Record set:
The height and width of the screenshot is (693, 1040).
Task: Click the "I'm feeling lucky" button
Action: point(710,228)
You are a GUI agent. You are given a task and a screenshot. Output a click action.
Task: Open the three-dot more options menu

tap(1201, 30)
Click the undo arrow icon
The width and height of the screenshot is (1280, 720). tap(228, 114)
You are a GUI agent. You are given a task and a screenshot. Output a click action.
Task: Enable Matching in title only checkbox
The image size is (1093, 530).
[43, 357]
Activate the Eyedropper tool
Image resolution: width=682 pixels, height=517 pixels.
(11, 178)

==

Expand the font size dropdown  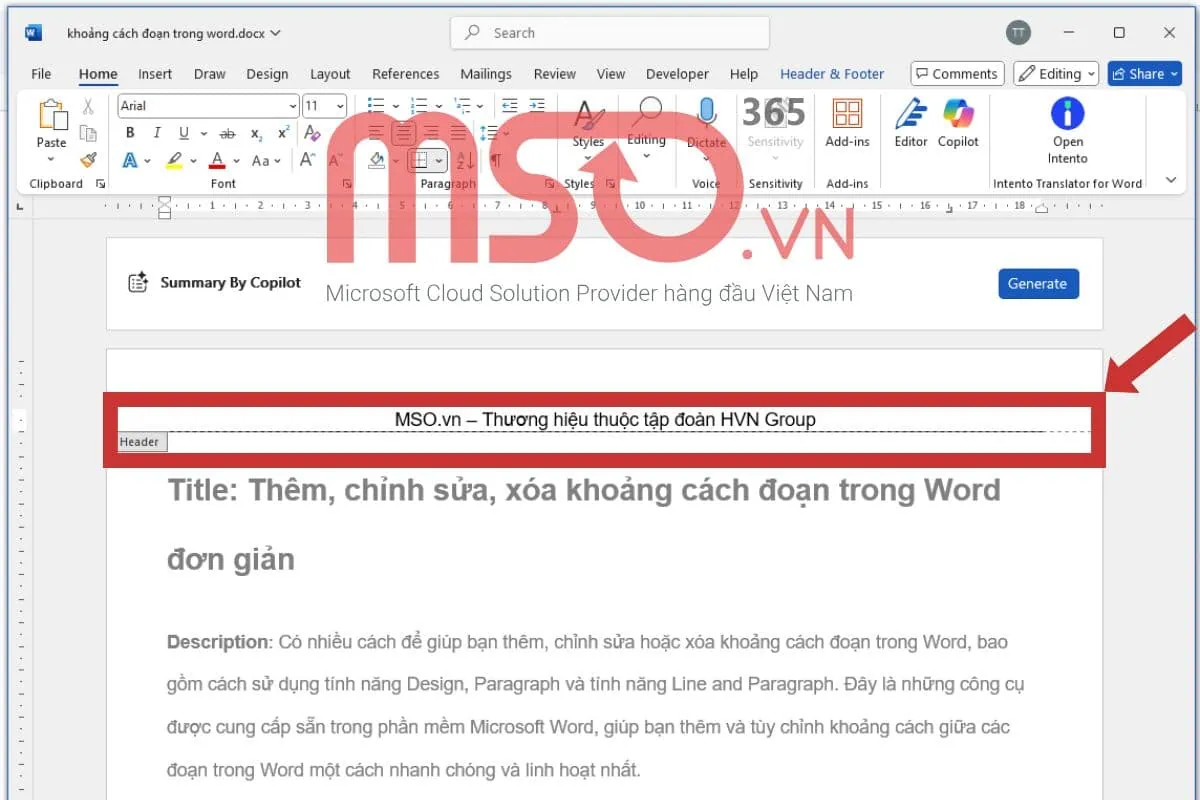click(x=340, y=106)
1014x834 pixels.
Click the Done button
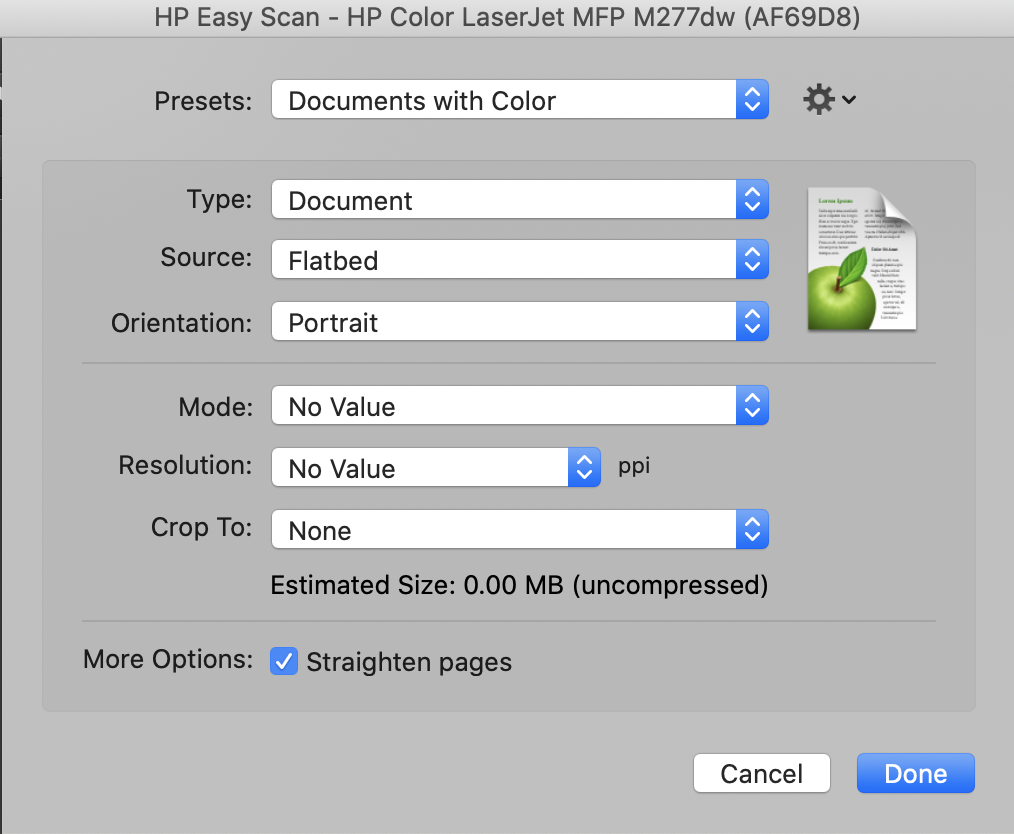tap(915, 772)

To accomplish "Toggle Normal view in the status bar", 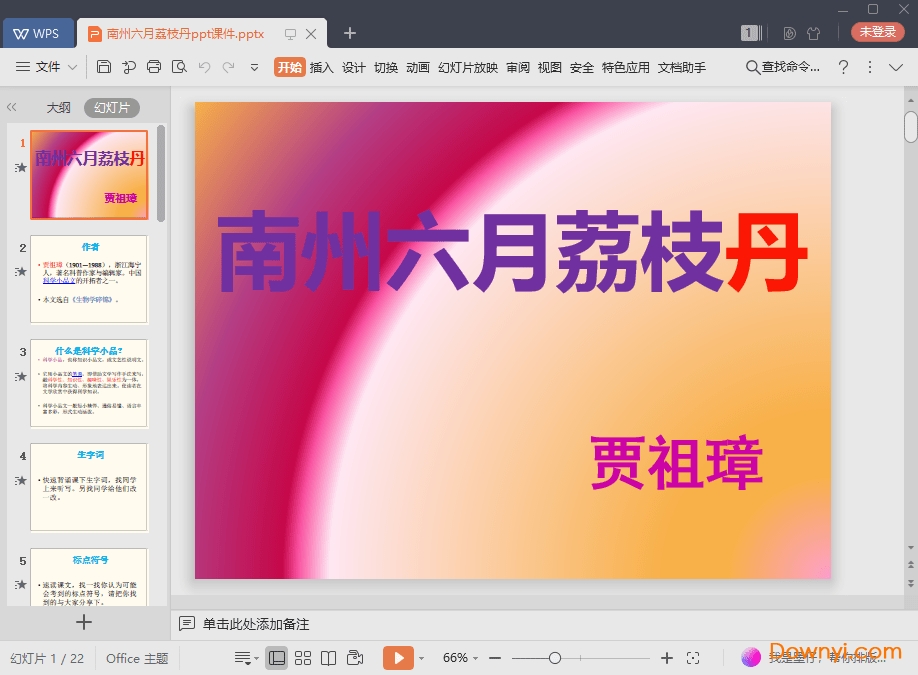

Task: Return each line of the records above that includes the string "screenshot".

Written response:
The height and width of the screenshot is (693, 1040).
You are a GUI agent. You are given a task and a screenshot. Output a click action.
The width and height of the screenshot is (1280, 720). tap(228, 114)
You are a GUI agent. You are given a task and a screenshot. Output a click action.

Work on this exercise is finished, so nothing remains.